Review

NEW YORK – One by one they emerge out of the darkness onto the stage. One by one they begin to tell their stories – each one different; each one the same. They are the lucky ones. They are “the exonerated.”

Starring Richard Dreyfuss, Jill Clayburgh and Charles Brown, among others, “The Exonerated,” which premiered here Oct. 10, tells the stories of six individuals sent to death row for crimes they did not commit.

“Exonerated” authors Jessica Blank and Erik Jensen traveled across the country in 2000, interviewing 40 of the then 89 former death row prisoners (there are now at least 102). The 40 were from widely different backgrounds. The only thing they had in common was that all of them had been sentenced to death and spent from two to 22 years on death row before being exonerated and freed.

With a few exceptions, each word spoken in this simply staged but powerful play comes from the public record – legal documents, court transcripts, letters – or from interviews with the exonerated person. The testimony is as spellbinding as it is horrific.

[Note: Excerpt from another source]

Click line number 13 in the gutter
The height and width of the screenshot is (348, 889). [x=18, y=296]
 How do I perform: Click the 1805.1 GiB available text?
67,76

Kerry Max Cook was arrested for killing a neighbor based on a thumbprint he left in her apartment the one time he visited for 15 minutes three months before the murder. Despite overwhelming evidence pointing to the woman’s married boyfriend, Cook was convicted and subjected to unbelievable suffering until DNA evidence exonerated him 22 years later.

Gary Gauger was arrested for the murder of his parents. Traumatized from discovering their bodies, he was convinced by police to tell them how he might have killed his parents if he had wanted to.

They called this a “confession” even though the details didn’t match the actual murder. Gauger won an appeal, which prosecutors fought all the way to the Illinois Supreme Court, although they knew that motorcycle gang members had admitted to the murders.

Robert Earl Hayes, an African-American horse groom, was working at a Florida track when a white woman was raped and murdered. Although the victim was found with strands of long red hair clutched in her hand and her ex-boyfriend had shoulder-length red hair, forensics officers were told to enter only “Negro” hairs into evidence.

Sunny Jacobs, common-law husband Jesse and their two kids accepted a ride from an acquaintance, unaware that he was a parolee, who would murder two policemen and blame the couple for the killings. Sunny and Jesse both received death sentences. Their accuser later recanted his testimony but prosecutors ignored him until it was too late for Jesse.

David Keaton, an 18-year-old African-American star football player with plans for the ministry, was accused of killing a policeman in the course of a robbery.

Although he had an alibi and there was no physical evidence linking him to the crime, police held him cut off from the outside world for a week. Frightened, Keaton confessed, naively assuming that no jury would convict him after they heard from eyewitnesses and learned of his air-tight alibi. He was wrong.

Delbert Tibbs was an African-American former seminary student. Despite the fact that he looked nothing like the man who had raped a woman and killed her boyfriend and there was no physical evidence linking him to the crime, he was convicted and sentenced to death. His own political activism eventually helped overturn his conviction.

The injustices outlined in this gripping play took place in Texas and Florida in the 1970s, but with the Bush brothers overseeing both those states until George W. became president, it’s not hard to imagine how many more innocent people are right now suffering horrifyingly similar nightmares.

As governor of Texas, George W. executed more people than any other governor, while proclaiming that he never killed an innocent man. Unfortunately, the statistics don’t back him up. And Texas and Florida aren’t the only states where this is happening.

An exhaustive 1973-1995 study by Columbia University law professor James Liebman showed that two of every three death sentences were overturned on appeal. He also found the system of capital punishment across the country riddled with error, unfairness and incompetence.

At the end of the play, Richard Dreyfuss appeals to the audience to bring capital punishment supporters to see “The Exonerated.” The goal is not just to entertain but to make a difference, to change people’s minds and eventually abolish the death penalty.

As serious as the subject matter is, “The Exonerated” is not without humor and, as the authors note, is not “a play about anger and revenge [but] really about strength, hope, redemption and forgiveness.” Don’t miss a chance to see it if you can. Although tickets are pricey, a published version is in the works and will include monologues based on additional interviews.